[lbo-talk] Michigan labor law (Was: December 7)

Gar Lipow gar.lipow at gmail.com
Sat Dec 8 16:52:49 PST 2012


On Sat, Dec 8, 2012 at 1:13 PM, Marv Gandall <marvgand at gmail.com> wrote:
>
> On 2012-12-08, at 3:10 PM, andie_nachgeborenen wrote:
>
>> They can't do that in private industry, where the NLRA preempts any state law.

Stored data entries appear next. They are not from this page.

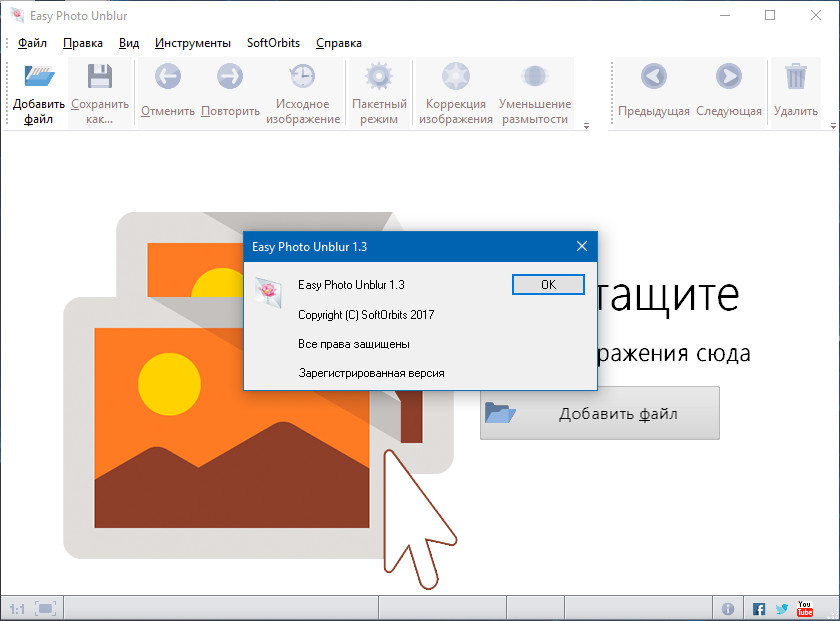Open Пакетный режим from the toolbar

379,78
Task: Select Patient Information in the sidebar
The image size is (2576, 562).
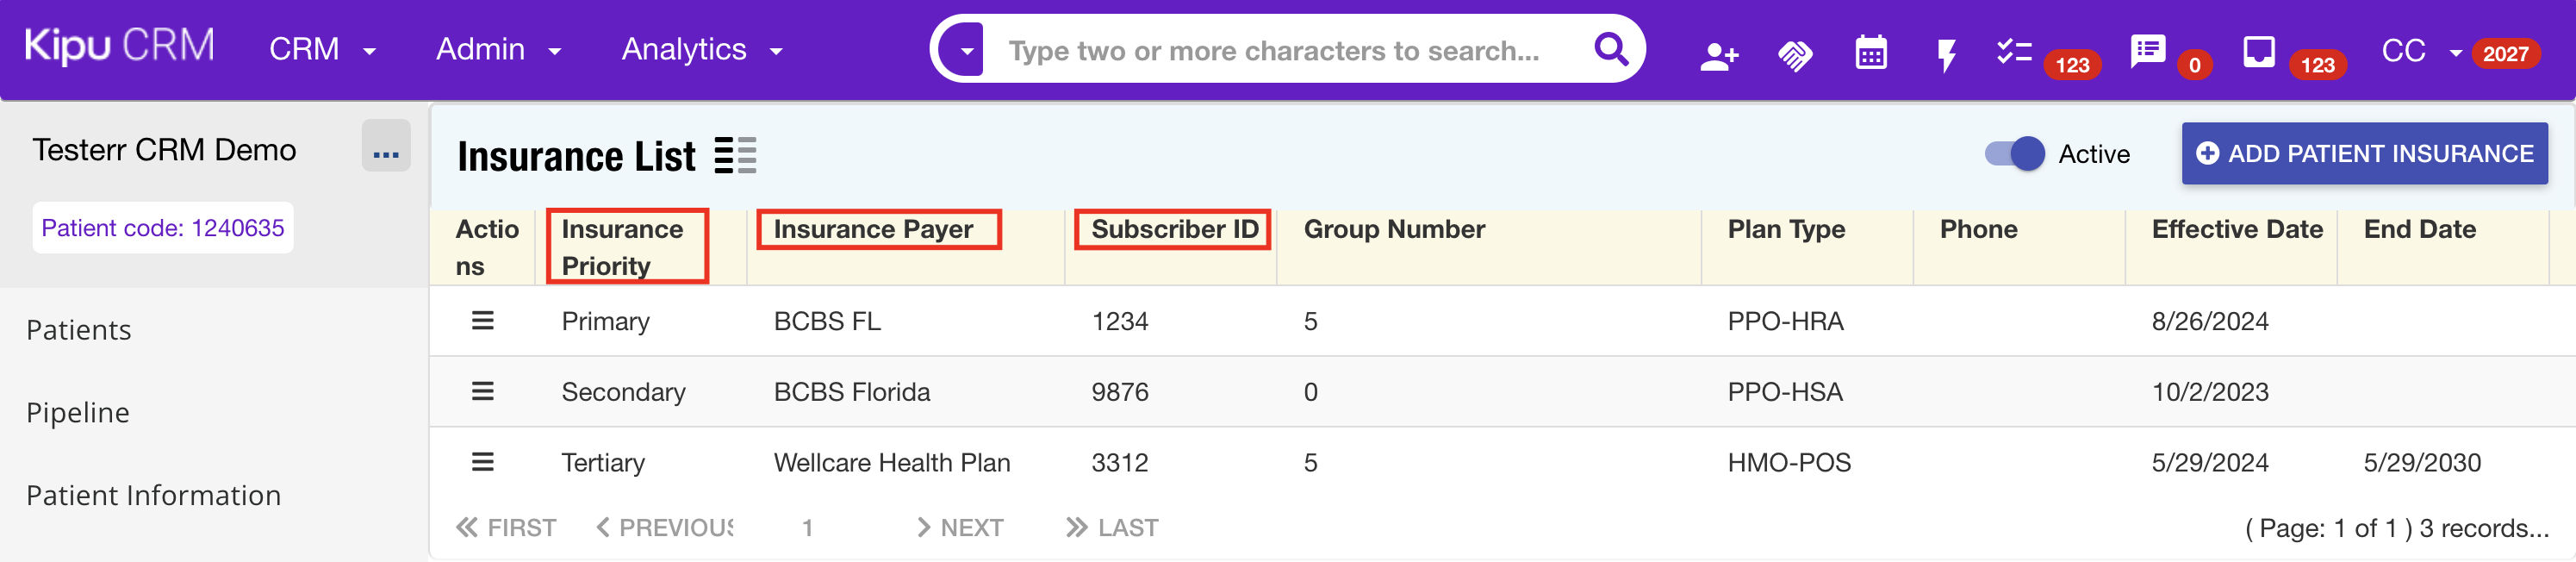Action: [x=153, y=495]
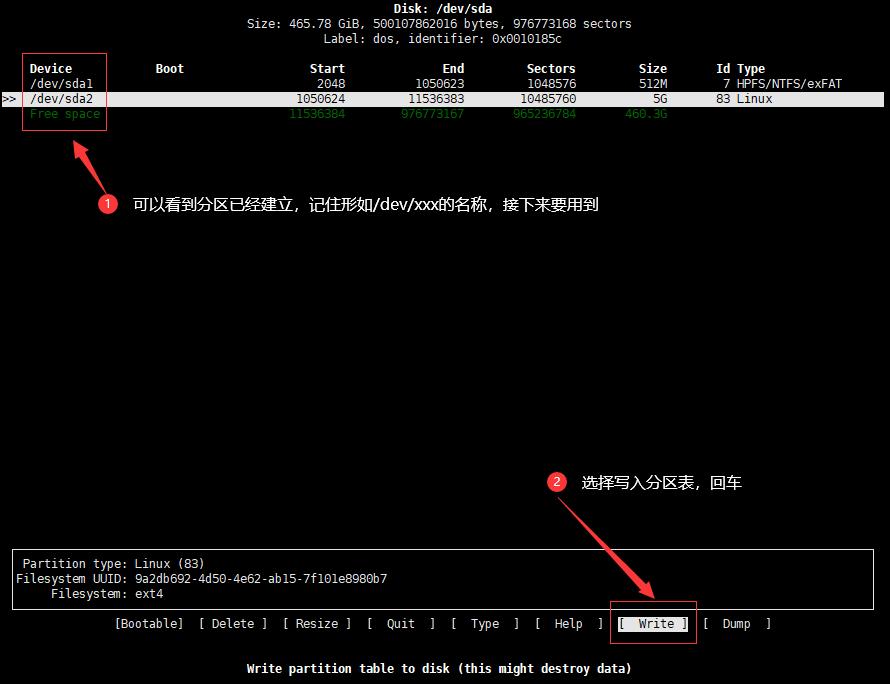Image resolution: width=890 pixels, height=684 pixels.
Task: Click Resize to change partition size
Action: coord(316,623)
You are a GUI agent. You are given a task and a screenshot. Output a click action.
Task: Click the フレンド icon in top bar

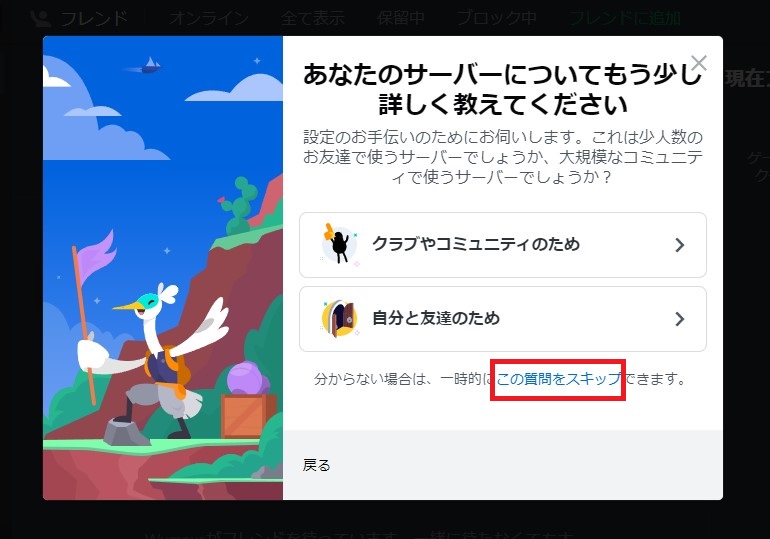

Doesn't Taft-Harley specifically allow states to have "right to work for less" laws?
>
> Are you sure? The bill passed by the state House and Senate applies to private as well as public sector unions, and I haven't seen any suggestions by the unions or anyone else that it will overturned by the NLRB or the courts. If that remedy was available, you would think the so-called right-to-work laws in so many states would have been successfully challenged a long time ago.
>
> "Republicans slammed right-to-work legislation through the Michigan House and Senate Thursday...both chambers approved measures prohibiting private unions from requiring that nonunion employees pay fees. The Senate quickly followed by voting to impose the same requirement on most public unions."
>
> http://www.chicagotribune.com/news/chi-michigan-right-to-work-20121207,0,6331751.story
>
> The New York Times also reported that private sector unions were affected.
>
>>
>> On Dec 8, 2012, at 7:43 AM, Marv Gandall <marvgand at gmail.com> wrote:
>>
>>>
>>> On 2012-12-08, at 2:35 AM, andie_nachgeborenen wrote:
>>>
>>>> Big Auto and the UAW have a close, even a friendly relationship. I don't think the automakers could run their companies without the unions.
>>>
>>> But doesn't the legislation take direct aim at union security by relieving employers of the obligation to checkoff and remit dues? If workers covered by a union contract aren't required to pay dues in exchange for its benefits, you get increasing numbers of "free riders" and the union gradually withers and dies. As you know, it's a stealth way of deterring or destroying unions in all so-called "right to work" states.
>>>
>>> The remaining big employers like the autoworkers who continue to tolerate unions do so because they cannot arbitrarily bust them, and because they help ensure labour peace and, in today's unfavourable conditions, are prepared to accede to demands for concessions. But I doubt the Big Three would do anything to help the UAW maintain itself in their plants if they are no longer required to do so by law - not in the absence of wildcat strikes, sit-ins, and other forms of class conflict which forced them and other big manufacturers in the 1930's to accept the union shop and the institutionalization of industrial relations.
>>>
>>> But perhaps there's something in the Michigan legislation which is not as sweeping an attack on union security as I expect.
>>>
>>>> On Dec 7, 2012, at 4:42 PM, Marv Gandall <marvgand at gmail.com> wrote:
>>>>
>>>>>
>>>>> On 2012-12-07, at 3:45 PM, c b wrote:
>>>>>
>>>>>> By the way , yesterday , a day that will live in infamy, the Michigan
>>>>>> Republicans made Michigan a Work-for-less state. I think we are about
>>>>>> to have a big class warfare battle here.
>>>>>
>>>>> Who'd have thought Michigan, birthplace of industrial unionism, would have a Republican governor and legislature daring to engage in union-busting of this kind. Is it the same picture as elsewhere - mostly white small towns, suburbs, and rural areas against organized labour and people of colour in the cities, ie. Detroit? Seems last month's failure of the referendum to entrench collective bargaining rights has emboldened the state government. Have the big automakers been supporting the legislation, quietly or otherwise? And are the unions planning actions apart from demonstrations?